Now, when all that is done and the oven is preheated, take your skillet out of the oven, and move the hot grease around in the bottom of the skillet so that the sides get a decent coat.  Then, pour the excess grease (it’s hot!) into the batter.


It’ll sizzle.  That’s good.  Now, stir the hot grease into the batter, and then pour the batter back into the hot skillet.  Did I mention everything is hot at this point?  Now is the time, if you like such things, to scatter around a bit more cornmeal in the bottom of the skillet.  It’s not strictly necessary but it probably makes it turn out a little easier.  Put it right back into the oven, and set your timer for 35-40 minutes.

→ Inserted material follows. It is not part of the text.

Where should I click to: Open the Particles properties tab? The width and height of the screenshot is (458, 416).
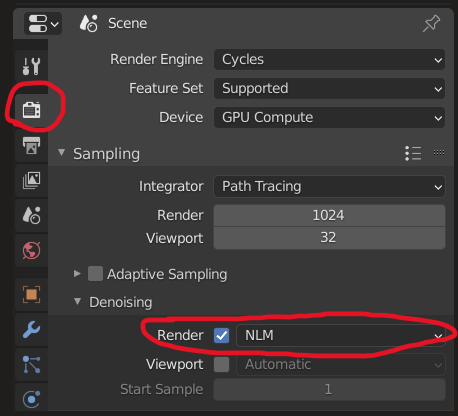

When it looks nice and wonderful, you can take it out.  This is about how I like it:

Turning it out can be an art.  I basically just pound it around on the stovetop if it doesn’t want to come right out.  I’ve only rarely had to cut it out, but it has happened.  Now you can pair it up with field peas, okra, fresh peppers and onions and call it dinner.  Don’t forget butter and pepper sauce.
Well.  Not much more to say here.  Just over here eating cornbread.
 
Yup.
Okay.  So.  That’s the long and short of how to make cornbread.  But don’t be fooled- this traditional stuff can be very versatile.  More versatile than most people think, and I think it’s a niche that needs exploring.  Obviously, strong cornbread will make a strong dressing (or stuffing, for those of you who aren’t so local).  But consider it as a vehicle for a quiche instead of a pie crust- if you have half a pan left over, crumble it in the bottom of a small casserole and pour your usual quiche mix over it.  You’ll be quite surprised at the results.  The texture is wonderful, and it is still good even left over and cold- a far cry from usual quiche. It’s cornbread strata, basically.
Everyone has had jalapeño cornbread, which simply has jarred peppers and some of the juice mixed into the batter.  Sometimes the adventurous will put corn in it.  But consider this:  you can substitute masa in for the cornmeal.  It will pair very nicely with all tex-mex and chili like this, and far better than with just a few jarred jalapeños thrown in it.  Chipotle powder could be mixed in.  In fact, my next little project will be to fry up a pound of chorizo from our beloved H.A.M., pour it in the batter (with masa substituted), and top it with cheese and green onion.  And if that doesn’t taste good, then I don’t think anything will.
In fact, I bet there are all kinds of stupid haute things you could do with cornbread.  I would love to try it with some blue cheese.  As a newly minted food blogger, I’m legally obligated to combine it with pumpkin since fall is approaching.  And if you’re like me, nothing will bring you greater pleasure than learning how to execute a perfectly traditional dish, and then creating a daring perversion of the original.